==== The input ====

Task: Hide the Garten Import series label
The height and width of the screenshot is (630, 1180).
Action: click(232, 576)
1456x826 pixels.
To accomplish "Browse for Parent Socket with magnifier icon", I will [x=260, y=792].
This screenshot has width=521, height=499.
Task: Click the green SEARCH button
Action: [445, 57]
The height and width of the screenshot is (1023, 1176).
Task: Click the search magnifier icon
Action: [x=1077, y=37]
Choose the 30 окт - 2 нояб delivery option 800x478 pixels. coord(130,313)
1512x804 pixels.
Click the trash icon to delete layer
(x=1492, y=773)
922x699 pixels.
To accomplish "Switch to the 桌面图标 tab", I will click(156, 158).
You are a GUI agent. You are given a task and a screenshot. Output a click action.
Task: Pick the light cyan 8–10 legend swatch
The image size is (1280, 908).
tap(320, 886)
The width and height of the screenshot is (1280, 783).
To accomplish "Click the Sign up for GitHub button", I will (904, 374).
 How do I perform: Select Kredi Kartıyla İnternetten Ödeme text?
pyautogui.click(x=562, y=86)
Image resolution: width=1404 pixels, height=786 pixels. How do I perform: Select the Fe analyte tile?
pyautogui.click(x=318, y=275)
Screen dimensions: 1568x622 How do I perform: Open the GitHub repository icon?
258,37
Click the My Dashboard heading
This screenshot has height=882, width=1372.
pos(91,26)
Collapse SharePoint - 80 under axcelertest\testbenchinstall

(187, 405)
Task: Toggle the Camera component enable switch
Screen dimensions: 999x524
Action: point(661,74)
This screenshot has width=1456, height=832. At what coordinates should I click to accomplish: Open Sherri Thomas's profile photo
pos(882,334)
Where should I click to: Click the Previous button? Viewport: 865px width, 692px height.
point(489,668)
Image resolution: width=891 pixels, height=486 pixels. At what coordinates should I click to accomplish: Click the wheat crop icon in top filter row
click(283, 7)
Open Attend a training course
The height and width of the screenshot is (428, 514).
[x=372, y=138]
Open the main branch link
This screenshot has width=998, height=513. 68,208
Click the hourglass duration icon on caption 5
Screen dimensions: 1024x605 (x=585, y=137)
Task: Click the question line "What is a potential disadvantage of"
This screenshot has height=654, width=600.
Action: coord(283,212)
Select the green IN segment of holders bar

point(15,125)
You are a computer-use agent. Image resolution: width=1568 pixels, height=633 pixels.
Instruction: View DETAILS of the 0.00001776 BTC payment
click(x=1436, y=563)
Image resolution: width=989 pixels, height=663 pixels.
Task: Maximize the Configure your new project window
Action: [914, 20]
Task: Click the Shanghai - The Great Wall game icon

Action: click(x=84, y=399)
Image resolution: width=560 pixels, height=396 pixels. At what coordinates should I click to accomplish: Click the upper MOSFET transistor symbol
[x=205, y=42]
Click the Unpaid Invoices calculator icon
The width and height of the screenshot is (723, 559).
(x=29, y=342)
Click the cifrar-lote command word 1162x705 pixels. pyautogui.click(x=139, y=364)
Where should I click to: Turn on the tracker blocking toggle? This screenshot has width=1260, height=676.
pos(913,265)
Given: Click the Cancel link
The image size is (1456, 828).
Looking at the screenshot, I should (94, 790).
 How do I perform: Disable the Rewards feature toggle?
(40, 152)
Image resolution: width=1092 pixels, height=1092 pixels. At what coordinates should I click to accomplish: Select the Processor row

====

§ Task goal
Every line above is to be transcribed exactly, with nothing dropped.

§ Exercise result
Task: Hide the Garten Import series label
The height and width of the screenshot is (630, 1180).
Action: click(232, 576)
1456x826 pixels.
To accomplish "Browse for Parent Socket with magnifier icon", I will [x=260, y=792].
This screenshot has width=521, height=499.
Task: Click the green SEARCH button
Action: [445, 57]
The height and width of the screenshot is (1023, 1176).
Task: Click the search magnifier icon
Action: [x=1077, y=37]
Choose the 30 окт - 2 нояб delivery option 800x478 pixels. coord(130,313)
1512x804 pixels.
Click the trash icon to delete layer
(x=1492, y=773)
922x699 pixels.
To accomplish "Switch to the 桌面图标 tab", I will click(156, 158).
You are a GUI agent. You are given a task and a screenshot. Output a click action.
Task: Pick the light cyan 8–10 legend swatch
The image size is (1280, 908).
tap(320, 886)
The width and height of the screenshot is (1280, 783).
To accomplish "Click the Sign up for GitHub button", I will (904, 374).
 How do I perform: Select Kredi Kartıyla İnternetten Ödeme text?
pyautogui.click(x=562, y=86)
Image resolution: width=1404 pixels, height=786 pixels. How do I perform: Select the Fe analyte tile?
pyautogui.click(x=318, y=275)
Screen dimensions: 1568x622 How do I perform: Open the GitHub repository icon?
258,37
Click the My Dashboard heading
This screenshot has height=882, width=1372.
pos(91,26)
Collapse SharePoint - 80 under axcelertest\testbenchinstall

(187, 405)
Task: Toggle the Camera component enable switch
Screen dimensions: 999x524
Action: point(661,74)
This screenshot has width=1456, height=832. At what coordinates should I click to accomplish: Open Sherri Thomas's profile photo
pos(882,334)
Where should I click to: Click the Previous button? Viewport: 865px width, 692px height.
point(489,668)
Image resolution: width=891 pixels, height=486 pixels. At what coordinates should I click to accomplish: Click the wheat crop icon in top filter row
click(283, 7)
Open Attend a training course
The height and width of the screenshot is (428, 514).
[x=372, y=138]
Open the main branch link
This screenshot has width=998, height=513. 68,208
Click the hourglass duration icon on caption 5
Screen dimensions: 1024x605 (x=585, y=137)
Task: Click the question line "What is a potential disadvantage of"
This screenshot has height=654, width=600.
Action: coord(283,212)
Select the green IN segment of holders bar

point(15,125)
You are a computer-use agent. Image resolution: width=1568 pixels, height=633 pixels.
Instruction: View DETAILS of the 0.00001776 BTC payment
click(x=1436, y=563)
Image resolution: width=989 pixels, height=663 pixels.
Task: Maximize the Configure your new project window
Action: [914, 20]
Task: Click the Shanghai - The Great Wall game icon

Action: click(x=84, y=399)
Image resolution: width=560 pixels, height=396 pixels. At what coordinates should I click to accomplish: Click the upper MOSFET transistor symbol
[x=205, y=42]
Click the Unpaid Invoices calculator icon
The width and height of the screenshot is (723, 559).
(x=29, y=342)
Click the cifrar-lote command word 1162x705 pixels. pyautogui.click(x=139, y=364)
Where should I click to: Turn on the tracker blocking toggle? This screenshot has width=1260, height=676.
pos(913,265)
Given: Click the Cancel link
The image size is (1456, 828).
Looking at the screenshot, I should (94, 790).
 How do I perform: Disable the Rewards feature toggle?
(40, 152)
Image resolution: width=1092 pixels, height=1092 pixels. At what coordinates should I click to accomplish: Select the Processor row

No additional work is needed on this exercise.